- **TASK REQUIREMENTS**: Count every line in the records below that contains the string "agent". Report that number alone.

- **RECORDED INFORMATION**:
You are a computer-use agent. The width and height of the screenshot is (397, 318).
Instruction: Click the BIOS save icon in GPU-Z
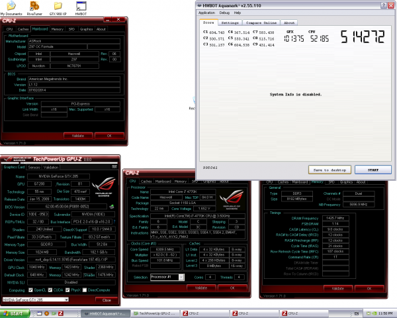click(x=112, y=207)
==
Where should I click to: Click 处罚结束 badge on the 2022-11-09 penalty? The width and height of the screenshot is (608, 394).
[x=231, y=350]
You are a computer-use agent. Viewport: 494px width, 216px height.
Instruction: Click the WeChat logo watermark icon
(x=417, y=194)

- **OUTPUT FOR THIS TASK**: 2